Another visually arresting aspect of these vampires is their headgear, a play on Mercury’s winged helmet—but here those of bats have replaced the birds’ wings. Birds, bats, wings, flying creatures of all sorts are a staple in Varo’s work, often hinting at flights of fancy and mystical ascendancy. Like in a stereotypical Parisian café, two pampered pets on gossamer-thin leashes patiently sit under the chairs. These whimsical creatures, half rooster and half cat, are pictorial relatives of the many hybrid creatures featured in the paintings of the surrealist Leonora Carrington, Varo’s closest friend in Mexico.

The focus of the work and locus of the title’s pun is the meal on the table, a scattering of red fruits so meticulously rendered and brilliantly hued that they glow like embers. A number of scholars have noted the impact that viewing Hieronymus Bosch’s Garden of Earthly Delights at the Prado Museum had on the youthful Varo studying art in Madrid. The many strawberries, cherries and other red fruits in the central panel of Bosch’s triptych, gleefully hinting at man’s sensuous and sinful nature, are perhaps distant relatives of the watermelon, tomatoes and rose-carved fruit in Varo’s work.[2] Both Varo and Carrington loved animals but were not strict vegetarians and if this painting had any peripheral relationship to actual food, it would most likely refer to the vital energies existing in all living entities, a key belief in most esoteric philosophies.
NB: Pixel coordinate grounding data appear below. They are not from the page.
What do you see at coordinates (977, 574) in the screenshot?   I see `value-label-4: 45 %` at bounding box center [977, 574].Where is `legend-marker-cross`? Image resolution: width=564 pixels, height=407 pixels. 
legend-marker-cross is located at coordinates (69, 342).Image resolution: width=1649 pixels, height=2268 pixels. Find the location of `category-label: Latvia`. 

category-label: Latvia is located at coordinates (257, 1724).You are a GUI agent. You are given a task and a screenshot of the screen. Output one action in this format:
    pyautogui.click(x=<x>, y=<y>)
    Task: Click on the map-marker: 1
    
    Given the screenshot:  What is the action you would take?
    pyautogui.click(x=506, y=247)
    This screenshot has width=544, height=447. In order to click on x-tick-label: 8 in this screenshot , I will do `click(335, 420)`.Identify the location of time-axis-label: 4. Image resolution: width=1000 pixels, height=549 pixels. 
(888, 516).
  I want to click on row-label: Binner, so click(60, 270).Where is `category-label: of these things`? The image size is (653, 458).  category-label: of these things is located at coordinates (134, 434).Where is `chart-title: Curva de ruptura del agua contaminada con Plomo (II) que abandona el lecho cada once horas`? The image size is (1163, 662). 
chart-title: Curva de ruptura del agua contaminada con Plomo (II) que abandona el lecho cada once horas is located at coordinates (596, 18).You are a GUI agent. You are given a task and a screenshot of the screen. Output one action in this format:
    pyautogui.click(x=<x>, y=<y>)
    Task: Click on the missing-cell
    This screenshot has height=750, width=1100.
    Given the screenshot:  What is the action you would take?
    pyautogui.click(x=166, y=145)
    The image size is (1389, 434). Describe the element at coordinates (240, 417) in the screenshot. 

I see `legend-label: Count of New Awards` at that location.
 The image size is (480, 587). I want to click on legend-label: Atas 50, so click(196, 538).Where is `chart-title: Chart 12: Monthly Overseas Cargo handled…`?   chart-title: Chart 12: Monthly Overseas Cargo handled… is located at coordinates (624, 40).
But on the more entertaining side, the tomatoes on the table are the main ingredients in a popular cocktail mixer used in Mexico known as sangrita. Drinks made with tequila and sangrita are known as Vampiros Mexicanos. A favorite cocktail of Carrington, one can imagine her and Varo drinking Vampiros Mexicanos as they merrily planned one of their many naughty hijinks.

Susan Aberth, Ph.D, Associate Professor, Bard College, Annandale-on-Hudson

1 Janet Kaplan, Unexpected Journeys: The Art and Life of Remedios Varo. New York: Abbeville Press, 1988, 223.
2 This correlation is mentioned in the Master’s Thesis of Valentina Amaral, Esoteric Humorous Subversion in the Mature Work of Remedios Varo, 2013, Christie’s Education, New York, 25-28.